### Фрагмент текста
########
Встретимся в "Аисте", - сказал Яковлев.
- Я там буквально вчера вечером проезжал, все было черно от "кайеннов", - ответил я машинально, а сам понял, что высокий тихий голос Владимира Яковлева за те десять лет, что я его не слышал, во-первых, ничуть не изменился, а во-вторых, по-прежнему вызывает непреодолимое желание доложить о проделанной работе.
- Место неплохое, только по вечерам его "ореховские" оккупируют, - говорил тем временем Яковлев.
- Я думал, "ореховские" перевелись.
- Не перевелись, а переехали, - поправил он. - Вот в "Аист", например.
Мы похихикали.
Владимир Яковлев в жанре сухой биографической справки: в 1987 году организовал кооператив "Факт", в 1989-м - информационное агентство Postfactum, а 8 января 1990 года стала выходить его еженедельная газета "Коммерсантъ", первая частная газета в России; в 1992 году "Коммерсантъ" стал ежедневным, в 1993-м начали выходить еженедельник "Коммерсантъ" (ныне "Власть") и ежемесячный журнал "Домовой", в 1994 году - еженедельник "Деньги" и ежемесячный журнал "Автопилот"; с того же года компания получила название "Издательский дом "Коммерсантъ"; в 1999 году Яковлев все это продал и уехал из страны.
А вот Яковлев в жанре "жизнь замечательных людей": информационный кооператив - первый; независимое информационное агентство - ну хорошо, одно из первых, но независимая деловая газета - точно первая; толстая ежедневная газета - опять первая.
16 полос, революция! Ежемесячник для семейного чтения - первый; цветной глянцевый еженедельник - первый, ну и так далее; а чего стоит термин "новый русский", а заголовки, определившие журналистскую моду, видимо, навсегда (например, "Чикатило плохо кончил" - его, кажется, Яковлев все-таки не пустил в печать по этическим соображениям), а компьютерная редакционная система, которая существует уже пятнадцать лет и до сих пор работает под DOS, такая она вышла удачная?
########
### Строки данных

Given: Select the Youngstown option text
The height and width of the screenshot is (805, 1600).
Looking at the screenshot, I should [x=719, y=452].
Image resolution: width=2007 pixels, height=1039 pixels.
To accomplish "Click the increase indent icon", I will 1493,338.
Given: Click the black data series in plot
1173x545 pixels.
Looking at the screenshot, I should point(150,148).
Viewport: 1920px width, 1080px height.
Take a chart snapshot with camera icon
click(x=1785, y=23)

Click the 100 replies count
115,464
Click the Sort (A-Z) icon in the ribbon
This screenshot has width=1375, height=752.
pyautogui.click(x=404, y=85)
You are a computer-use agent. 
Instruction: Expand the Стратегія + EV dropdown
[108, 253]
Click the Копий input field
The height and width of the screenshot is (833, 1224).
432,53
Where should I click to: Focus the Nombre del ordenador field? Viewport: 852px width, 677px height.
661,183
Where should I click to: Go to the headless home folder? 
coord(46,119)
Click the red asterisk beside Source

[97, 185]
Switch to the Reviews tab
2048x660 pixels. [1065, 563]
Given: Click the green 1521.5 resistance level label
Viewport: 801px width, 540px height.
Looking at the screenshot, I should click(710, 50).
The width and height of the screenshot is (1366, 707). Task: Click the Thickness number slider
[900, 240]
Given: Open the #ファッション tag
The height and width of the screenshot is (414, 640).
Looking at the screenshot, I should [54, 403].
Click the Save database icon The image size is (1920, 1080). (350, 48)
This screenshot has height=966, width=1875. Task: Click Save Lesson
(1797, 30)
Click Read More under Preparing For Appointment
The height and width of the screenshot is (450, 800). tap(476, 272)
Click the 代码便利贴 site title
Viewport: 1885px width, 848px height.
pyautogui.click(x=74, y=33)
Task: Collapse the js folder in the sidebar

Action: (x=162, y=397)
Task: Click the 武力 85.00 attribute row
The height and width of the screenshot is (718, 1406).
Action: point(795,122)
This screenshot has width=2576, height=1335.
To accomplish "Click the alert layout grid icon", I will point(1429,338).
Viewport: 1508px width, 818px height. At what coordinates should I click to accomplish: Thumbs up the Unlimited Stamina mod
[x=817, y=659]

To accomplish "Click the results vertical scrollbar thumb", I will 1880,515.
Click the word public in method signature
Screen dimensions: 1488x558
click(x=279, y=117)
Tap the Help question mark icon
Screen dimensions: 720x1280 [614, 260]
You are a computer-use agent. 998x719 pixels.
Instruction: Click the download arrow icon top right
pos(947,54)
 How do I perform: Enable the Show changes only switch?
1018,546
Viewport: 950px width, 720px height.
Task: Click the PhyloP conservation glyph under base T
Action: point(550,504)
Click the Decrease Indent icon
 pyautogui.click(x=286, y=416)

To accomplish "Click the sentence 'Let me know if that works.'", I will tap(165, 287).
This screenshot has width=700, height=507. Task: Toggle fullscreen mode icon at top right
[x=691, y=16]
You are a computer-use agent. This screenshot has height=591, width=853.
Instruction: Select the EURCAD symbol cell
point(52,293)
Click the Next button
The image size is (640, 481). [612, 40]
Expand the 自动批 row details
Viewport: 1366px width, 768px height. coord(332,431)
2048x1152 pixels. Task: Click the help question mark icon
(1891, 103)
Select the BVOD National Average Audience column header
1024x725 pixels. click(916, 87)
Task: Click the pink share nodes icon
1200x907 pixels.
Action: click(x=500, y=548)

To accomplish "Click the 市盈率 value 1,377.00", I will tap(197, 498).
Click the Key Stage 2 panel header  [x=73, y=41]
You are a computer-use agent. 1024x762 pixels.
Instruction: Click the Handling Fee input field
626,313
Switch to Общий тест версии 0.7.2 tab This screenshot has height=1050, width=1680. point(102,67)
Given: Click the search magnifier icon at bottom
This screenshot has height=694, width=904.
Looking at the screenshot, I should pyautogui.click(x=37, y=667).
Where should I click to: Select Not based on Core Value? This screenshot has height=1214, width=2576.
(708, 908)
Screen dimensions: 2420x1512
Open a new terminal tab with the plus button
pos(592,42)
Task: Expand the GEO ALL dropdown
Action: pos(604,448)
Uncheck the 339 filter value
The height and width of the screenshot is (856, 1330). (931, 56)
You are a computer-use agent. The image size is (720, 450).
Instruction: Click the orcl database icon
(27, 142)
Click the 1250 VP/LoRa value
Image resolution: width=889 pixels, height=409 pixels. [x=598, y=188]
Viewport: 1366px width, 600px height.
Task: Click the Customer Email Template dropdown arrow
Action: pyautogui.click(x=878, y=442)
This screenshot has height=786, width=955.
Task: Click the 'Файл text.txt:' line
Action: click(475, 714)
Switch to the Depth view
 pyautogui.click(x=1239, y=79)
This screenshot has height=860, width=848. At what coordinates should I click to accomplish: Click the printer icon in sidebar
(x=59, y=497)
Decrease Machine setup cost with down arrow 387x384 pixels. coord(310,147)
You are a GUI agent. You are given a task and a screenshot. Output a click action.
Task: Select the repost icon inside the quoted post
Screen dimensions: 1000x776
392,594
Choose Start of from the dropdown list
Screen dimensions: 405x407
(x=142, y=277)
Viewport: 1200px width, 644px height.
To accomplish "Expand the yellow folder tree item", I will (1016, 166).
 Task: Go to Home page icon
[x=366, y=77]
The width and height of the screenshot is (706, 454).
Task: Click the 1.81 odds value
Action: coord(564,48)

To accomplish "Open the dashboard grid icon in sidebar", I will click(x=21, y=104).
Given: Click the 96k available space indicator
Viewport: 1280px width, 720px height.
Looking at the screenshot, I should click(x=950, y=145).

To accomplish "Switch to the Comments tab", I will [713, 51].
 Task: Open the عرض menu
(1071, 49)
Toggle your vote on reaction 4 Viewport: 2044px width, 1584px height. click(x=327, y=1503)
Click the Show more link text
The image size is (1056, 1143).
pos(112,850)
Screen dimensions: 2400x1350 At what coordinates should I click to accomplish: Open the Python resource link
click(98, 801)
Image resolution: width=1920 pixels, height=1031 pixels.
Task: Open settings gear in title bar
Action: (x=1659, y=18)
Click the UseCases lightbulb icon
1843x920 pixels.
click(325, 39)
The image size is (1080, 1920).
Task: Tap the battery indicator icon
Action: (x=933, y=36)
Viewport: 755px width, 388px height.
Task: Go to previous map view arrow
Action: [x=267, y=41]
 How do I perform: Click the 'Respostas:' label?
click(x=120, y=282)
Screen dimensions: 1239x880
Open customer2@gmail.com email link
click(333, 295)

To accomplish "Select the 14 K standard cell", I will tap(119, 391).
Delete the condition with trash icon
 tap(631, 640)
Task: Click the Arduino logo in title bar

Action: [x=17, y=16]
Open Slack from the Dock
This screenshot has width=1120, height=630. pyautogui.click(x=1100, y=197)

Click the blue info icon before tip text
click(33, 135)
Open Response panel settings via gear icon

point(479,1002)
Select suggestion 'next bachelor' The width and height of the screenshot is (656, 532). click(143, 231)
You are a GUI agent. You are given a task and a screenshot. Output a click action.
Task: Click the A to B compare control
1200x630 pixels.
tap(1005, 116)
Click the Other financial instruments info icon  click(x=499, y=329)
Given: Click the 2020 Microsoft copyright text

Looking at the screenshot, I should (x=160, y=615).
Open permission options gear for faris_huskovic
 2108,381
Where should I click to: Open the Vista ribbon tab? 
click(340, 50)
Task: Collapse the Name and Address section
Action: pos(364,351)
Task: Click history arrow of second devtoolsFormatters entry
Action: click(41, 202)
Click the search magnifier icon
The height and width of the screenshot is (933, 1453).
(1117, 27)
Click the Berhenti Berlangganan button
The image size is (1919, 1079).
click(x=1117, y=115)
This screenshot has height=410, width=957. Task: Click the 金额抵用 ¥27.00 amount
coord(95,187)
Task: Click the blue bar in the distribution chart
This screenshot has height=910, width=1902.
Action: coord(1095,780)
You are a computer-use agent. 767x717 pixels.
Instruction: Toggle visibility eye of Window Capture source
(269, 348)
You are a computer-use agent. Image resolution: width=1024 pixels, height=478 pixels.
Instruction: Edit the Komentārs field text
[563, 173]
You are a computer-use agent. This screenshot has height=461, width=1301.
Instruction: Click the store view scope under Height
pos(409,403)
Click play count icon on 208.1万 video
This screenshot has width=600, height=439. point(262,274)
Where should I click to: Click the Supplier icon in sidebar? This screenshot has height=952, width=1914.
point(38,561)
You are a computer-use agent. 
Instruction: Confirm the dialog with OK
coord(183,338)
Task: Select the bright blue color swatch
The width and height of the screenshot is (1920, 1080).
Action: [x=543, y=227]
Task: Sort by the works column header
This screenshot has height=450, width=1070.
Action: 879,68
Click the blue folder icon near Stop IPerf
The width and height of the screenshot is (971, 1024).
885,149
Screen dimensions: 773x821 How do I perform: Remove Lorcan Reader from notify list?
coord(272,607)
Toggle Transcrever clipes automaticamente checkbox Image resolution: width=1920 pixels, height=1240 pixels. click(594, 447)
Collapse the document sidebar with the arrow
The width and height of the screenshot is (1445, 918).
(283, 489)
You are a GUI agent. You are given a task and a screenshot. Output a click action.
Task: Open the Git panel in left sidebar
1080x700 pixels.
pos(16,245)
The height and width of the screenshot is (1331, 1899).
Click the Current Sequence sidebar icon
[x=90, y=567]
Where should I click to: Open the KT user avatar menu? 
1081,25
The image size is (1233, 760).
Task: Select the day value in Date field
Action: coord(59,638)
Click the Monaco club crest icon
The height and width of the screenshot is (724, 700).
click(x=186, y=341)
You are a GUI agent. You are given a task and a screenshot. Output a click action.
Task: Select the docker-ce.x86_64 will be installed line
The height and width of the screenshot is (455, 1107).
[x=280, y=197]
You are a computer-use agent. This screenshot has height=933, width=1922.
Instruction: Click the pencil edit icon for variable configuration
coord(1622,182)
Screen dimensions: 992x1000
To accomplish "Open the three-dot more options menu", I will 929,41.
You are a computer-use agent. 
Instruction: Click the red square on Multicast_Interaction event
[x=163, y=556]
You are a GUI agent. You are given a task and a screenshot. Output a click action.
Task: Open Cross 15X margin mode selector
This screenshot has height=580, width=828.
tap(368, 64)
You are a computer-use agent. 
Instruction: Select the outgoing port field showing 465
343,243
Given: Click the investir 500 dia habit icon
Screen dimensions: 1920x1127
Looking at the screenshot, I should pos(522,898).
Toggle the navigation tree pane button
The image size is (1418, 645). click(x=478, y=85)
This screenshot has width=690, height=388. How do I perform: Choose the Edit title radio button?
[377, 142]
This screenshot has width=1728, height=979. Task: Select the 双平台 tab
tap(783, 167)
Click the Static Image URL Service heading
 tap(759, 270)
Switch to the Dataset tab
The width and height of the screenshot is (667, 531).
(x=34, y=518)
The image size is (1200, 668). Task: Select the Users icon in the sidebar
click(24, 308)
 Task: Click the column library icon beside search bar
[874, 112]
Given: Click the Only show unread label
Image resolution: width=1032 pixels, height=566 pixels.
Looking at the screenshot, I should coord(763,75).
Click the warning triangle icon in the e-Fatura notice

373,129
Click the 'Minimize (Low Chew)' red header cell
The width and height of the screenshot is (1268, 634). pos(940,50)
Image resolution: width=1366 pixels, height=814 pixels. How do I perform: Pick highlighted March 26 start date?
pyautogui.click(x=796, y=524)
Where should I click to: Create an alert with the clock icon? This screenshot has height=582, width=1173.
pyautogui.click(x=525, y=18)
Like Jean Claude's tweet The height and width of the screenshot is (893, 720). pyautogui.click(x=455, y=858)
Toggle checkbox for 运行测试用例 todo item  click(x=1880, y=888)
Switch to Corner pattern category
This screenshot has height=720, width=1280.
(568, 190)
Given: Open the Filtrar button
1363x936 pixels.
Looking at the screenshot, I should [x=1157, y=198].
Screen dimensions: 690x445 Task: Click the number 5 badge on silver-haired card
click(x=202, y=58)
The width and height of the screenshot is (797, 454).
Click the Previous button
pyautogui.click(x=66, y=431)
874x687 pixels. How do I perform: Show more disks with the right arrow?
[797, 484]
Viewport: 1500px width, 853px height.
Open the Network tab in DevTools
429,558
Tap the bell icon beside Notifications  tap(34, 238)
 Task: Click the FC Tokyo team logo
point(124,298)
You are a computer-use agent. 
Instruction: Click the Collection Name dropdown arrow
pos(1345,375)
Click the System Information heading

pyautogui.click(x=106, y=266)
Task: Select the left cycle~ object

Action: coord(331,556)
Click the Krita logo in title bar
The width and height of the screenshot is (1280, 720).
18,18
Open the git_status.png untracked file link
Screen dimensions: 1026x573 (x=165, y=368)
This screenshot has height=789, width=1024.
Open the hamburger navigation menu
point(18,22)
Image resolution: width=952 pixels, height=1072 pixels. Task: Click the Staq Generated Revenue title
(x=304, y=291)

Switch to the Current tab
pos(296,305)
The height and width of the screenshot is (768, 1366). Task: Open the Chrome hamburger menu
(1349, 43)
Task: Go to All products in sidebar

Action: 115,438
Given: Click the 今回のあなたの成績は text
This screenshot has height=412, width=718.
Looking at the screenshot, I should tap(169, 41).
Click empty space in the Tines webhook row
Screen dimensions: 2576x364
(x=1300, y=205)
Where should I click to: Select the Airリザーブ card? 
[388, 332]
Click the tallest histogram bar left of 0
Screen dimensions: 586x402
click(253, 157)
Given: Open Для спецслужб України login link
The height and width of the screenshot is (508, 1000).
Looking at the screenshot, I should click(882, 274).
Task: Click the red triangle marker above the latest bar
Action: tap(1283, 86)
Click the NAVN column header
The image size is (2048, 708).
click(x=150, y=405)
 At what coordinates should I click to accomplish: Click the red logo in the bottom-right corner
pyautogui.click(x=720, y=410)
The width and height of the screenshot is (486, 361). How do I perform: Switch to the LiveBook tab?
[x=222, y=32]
########
### Задания
a) Ответьте на вопросы по тексту о Владимире Яковлеве:
(i) В каком году Яковлев организовал кооператив «Факт»?
(ii) Куда, по словам Яковлева, переехали «ореховские»?
(iii) Под какой системой до сих пор работает компьютерная редакционная система?
b) Перепечатайте, пожалуйста, из строк данных всё, начиная со строки, содержащей «You are a computer-use agent. 998x719 pixels.», и до строки, содержащей «Switch to Общий», включительно.

### Ответы к заданиям
a)
(i) В 1987 году.
(ii) Например, в «Аист».
(iii) Под DOS.

b)
You are a computer-use agent. 998x719 pixels.
Instruction: Click the download arrow icon top right
pos(947,54)
 How do I perform: Enable the Show changes only switch?
1018,546
Viewport: 950px width, 720px height.
Task: Click the PhyloP conservation glyph under base T
Action: point(550,504)
Click the Decrease Indent icon
 pyautogui.click(x=286, y=416)

To accomplish "Click the sentence 'Let me know if that works.'", I will tap(165, 287).
This screenshot has width=700, height=507. Task: Toggle fullscreen mode icon at top right
[x=691, y=16]
You are a computer-use agent. This screenshot has height=591, width=853.
Instruction: Select the EURCAD symbol cell
point(52,293)
Click the Next button
The image size is (640, 481). [612, 40]
Expand the 自动批 row details
Viewport: 1366px width, 768px height. coord(332,431)
2048x1152 pixels. Task: Click the help question mark icon
(1891, 103)
Select the BVOD National Average Audience column header
1024x725 pixels. click(916, 87)
Task: Click the pink share nodes icon
1200x907 pixels.
Action: click(x=500, y=548)

To accomplish "Click the 市盈率 value 1,377.00", I will tap(197, 498).
Click the Key Stage 2 panel header  [x=73, y=41]
You are a computer-use agent. 1024x762 pixels.
Instruction: Click the Handling Fee input field
626,313
Switch to Общий тест версии 0.7.2 tab This screenshot has height=1050, width=1680. point(102,67)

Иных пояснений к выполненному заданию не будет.